Despite all this, my stance isn’t “never use Moltbot.” It’s that we don’t get to sit this out. Users—developers, founders, knowledge workers—are voting with their feet. They are buying hardware, wiring these agents into their workflows, and treating them as teammates. As security people, we can’t just be the “department of no.” We have to understand these tools deeply, acknowledge the risks honestly, and help design sane architectures and guardrails.

We Go from Here: Guardrails, Responsibility, and Engagement

So where do we go from here?

First, we treat prompt injection as the central design problem, not an afterthought. Any time you let an agent read untrusted content and then act on your behalf, you need to define strict boundaries: what it’s allowed to do, what data it can see, what channels it can speak through, and under what conditions. You should assume that at some point, the agent will read a prompt that did not come from you.

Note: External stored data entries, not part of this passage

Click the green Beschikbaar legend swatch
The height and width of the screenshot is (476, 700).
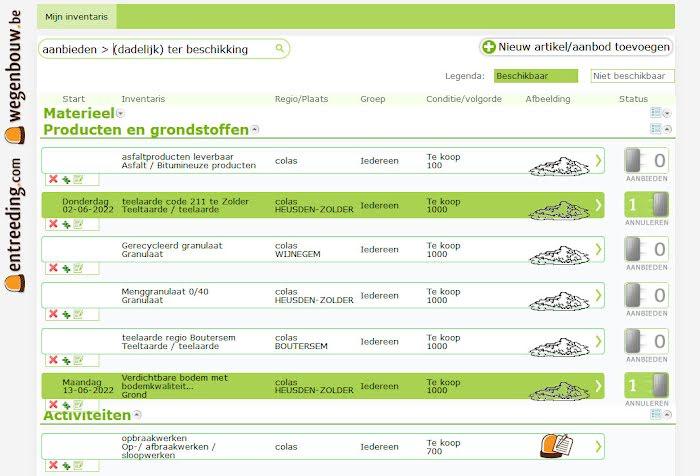tap(535, 76)
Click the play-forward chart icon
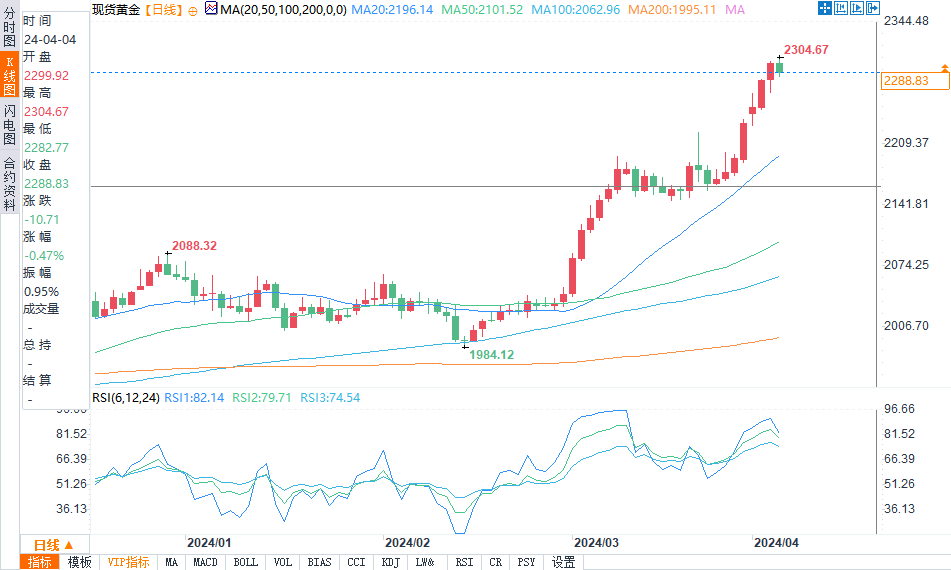951x570 pixels. [x=856, y=8]
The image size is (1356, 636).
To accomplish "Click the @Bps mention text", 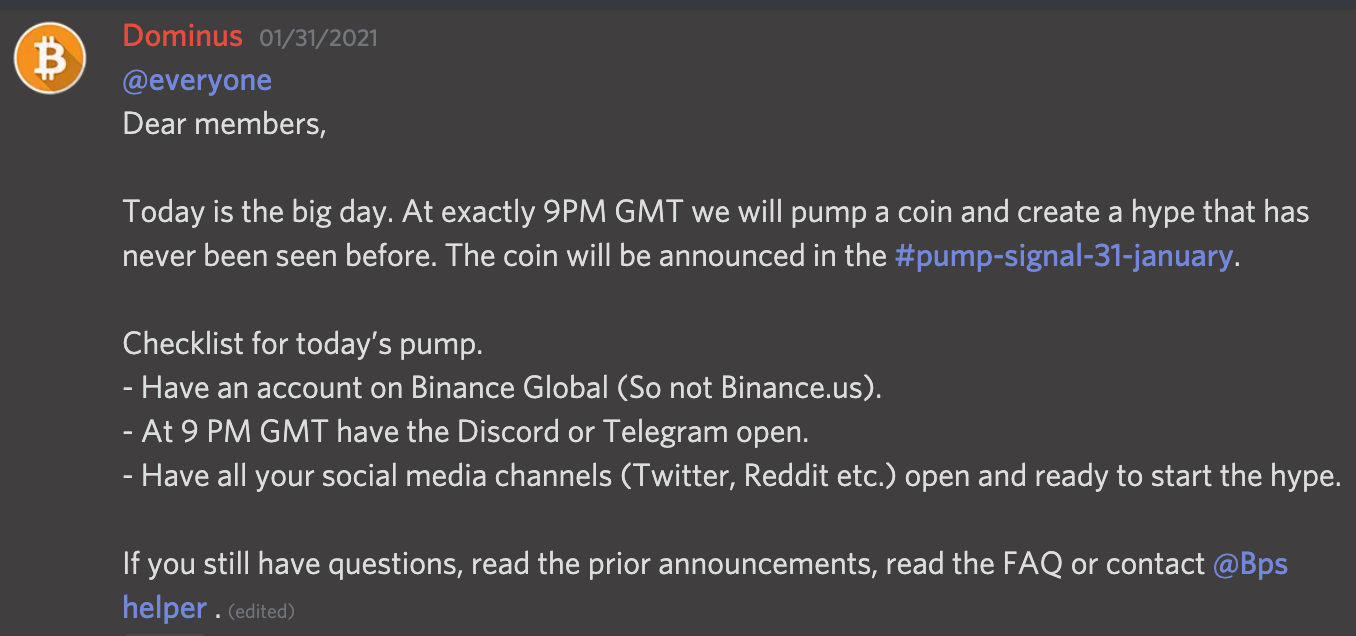I will tap(1250, 563).
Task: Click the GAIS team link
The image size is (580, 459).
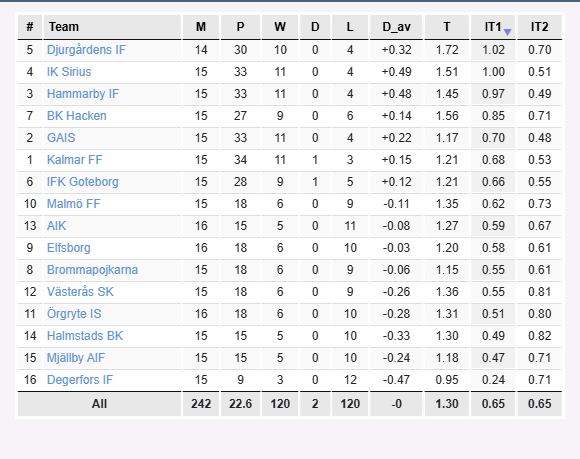Action: (x=61, y=138)
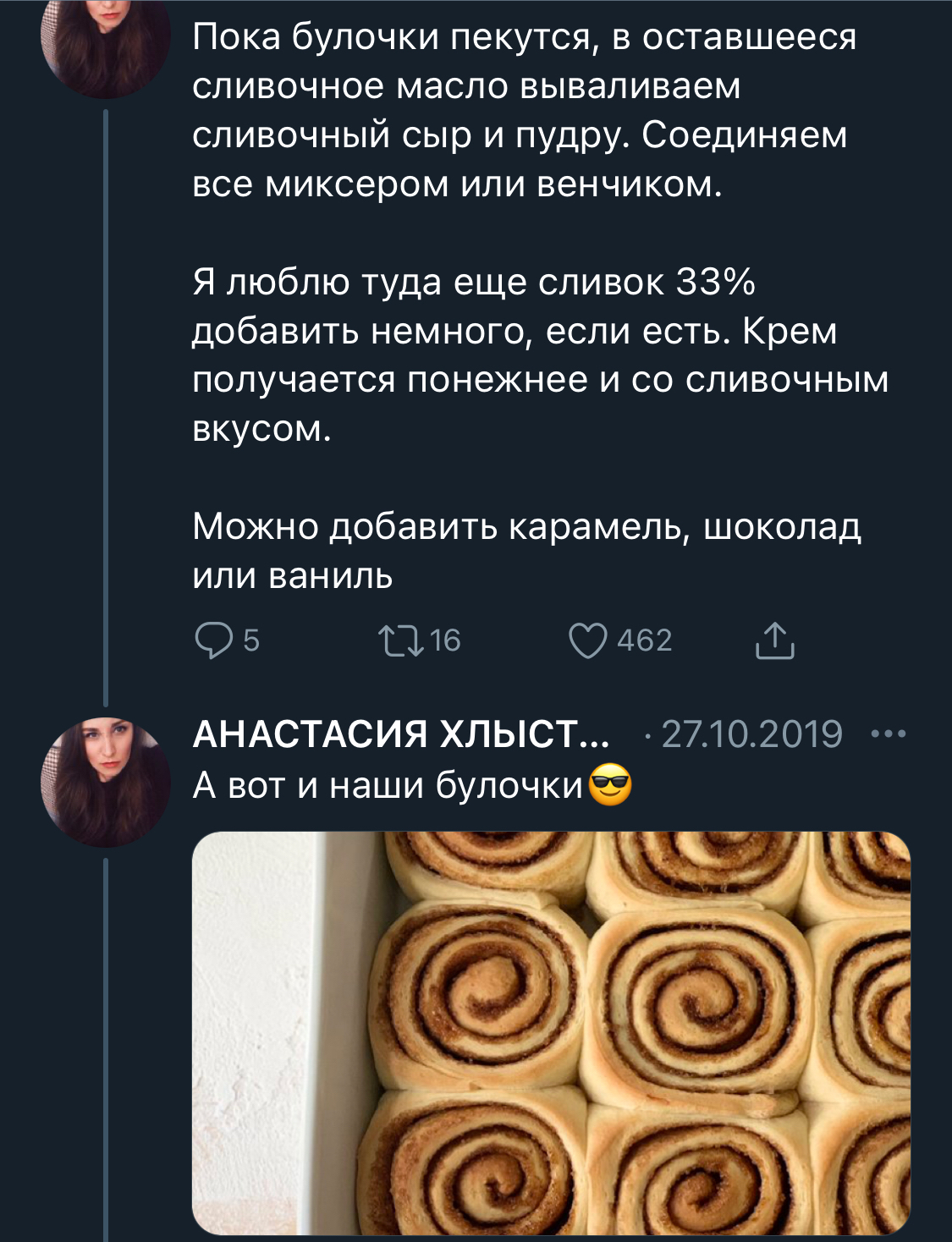Click the likes count 462

click(x=644, y=640)
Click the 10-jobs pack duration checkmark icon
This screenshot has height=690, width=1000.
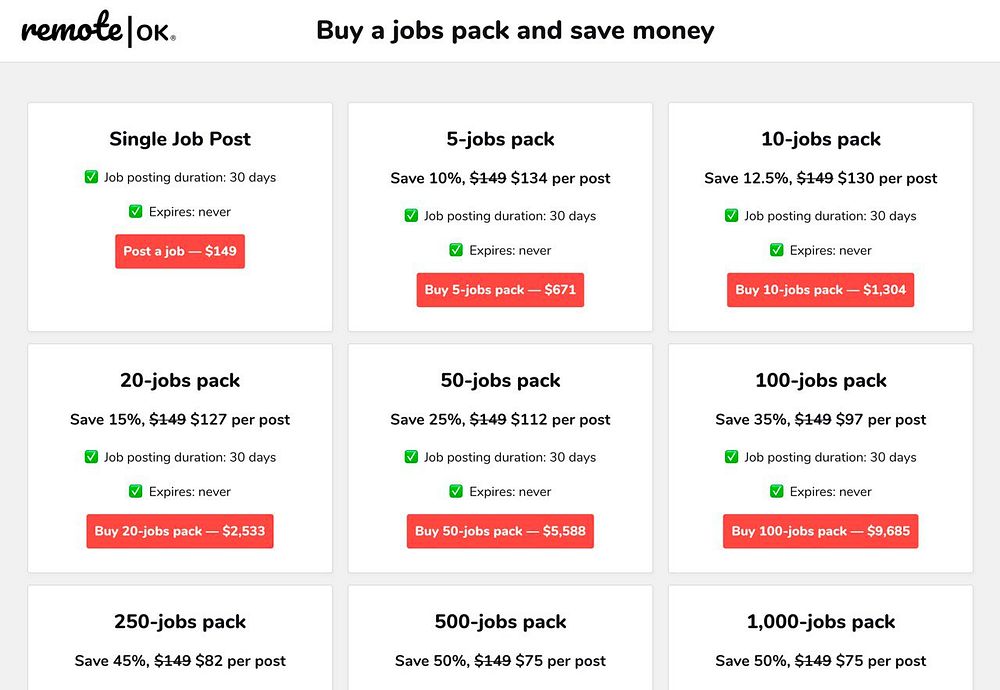click(731, 216)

Design as if that’s inevitable.

Second, we harden the defaults and the ecosystem:

  • Make it much harder (or impossible) to expose the admin UI publicly.

  • Add self-audit tools so Moltbot can check its own deployment for obviously insecure patterns.

  • Improve documentation so that safe deployment patterns—like isolating the bot in its own Telegram bot or workspace and only responding to your account—are clearly explained and easy to follow.

  • Fix and de-emphasize download counts as a proxy for trust in skill repositories; popularity is not a security signal.

  • Encourage users to treat third-party skills as they would any untrusted code: read them, sandbox them, and don’t let your agent install arbitrary packages sight unseen.

Third, we change how we, as a security community, respond. Dogpiling a solo open source maintainer with scanner output and then demanding rewards is counterproductive. We’ve already seen what happens when that behavior hits mature projects like curl: bug bounty fatigue, lower signal-to-noise, and eventually programs getting shut down. That makes the whole ecosystem less secure.

With Moltbot, the healthier pattern is: test it, threat-model it, file detailed issues, send PRs, and help make it safer. Acknowledge that yes, it’s risky—but so is nearly everything we do on the internet. Our job isn’t to pretend these tools don’t exist; it’s to meet users where they are and help them not shoot themselves in the foot.

If you’re going to use Moltbot or tools like it, do it with eyes open. Limit its permissions; isolate it from your crown jewels; be very careful with skills and extensions; and assume that prompt injection is not a hypothetical. This technology wave isn’t going away. The question is whether security people will participate and shape it—or ignore it until the incident reports land in their queue.